Senator Chuck Grassley says the Senate’s Democratic leaders are trying to protect their staff from having to use the government-run “insurance exchanges” that are created by the health care reform bill being debated in the senate. Grassley, a Republican, voted against the heath care reform plan that emerged this fall from the Senate Finance Committee.

But Grassley successfully added an amendment to the bill which would force all members of congress and their staff to use the so-called “public option” to get their health insurance. Grassley plans to offer a broader amendment this month during debate in the full senate. Grassley wants all senators, members of congress and their staff, as well as the president and all White House staff to be forced to use the “public option” if it’s included in the final package.

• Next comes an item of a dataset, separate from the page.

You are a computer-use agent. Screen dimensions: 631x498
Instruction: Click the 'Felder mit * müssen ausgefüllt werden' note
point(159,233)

“I intend to move forward in a more aggressive way than I did in committee — and we were successful in committee and I think we’ll be more successful on the floor — to make sure that congressmen, and we’ll start including the executive branch political appointees, to see that they’re covered by the public option,” Grassley says, “if we’re going to have a public option.” No word, yet, on when debate of Grassley’s proposal may occur.

Grassley plans to vote against the entire bill, in its final form, if it includes the so-called “public option.” “When the government’s a competitor, a regulator and a funder, then it’s not a very fair competitor,” Grassley says. “It tends to be a predator.” Grassley says it was “inexcusable” for the senate’s Democratic leaders to edit out provisions in the health care reform bill that called for all congressional staff to get their health insurance through the “public exchanges” that’d be created by the bill.

Grassley’s amendment would require that all political appointees in the executive branch of government would have to get their insurance through the ‘public exchanges” as well. That means cabinet secretaries like Secretary of State Hillary Clinton, Ag Secretary Tom Vilsack and their top staff would have to get their insurance through the public “exchanges.”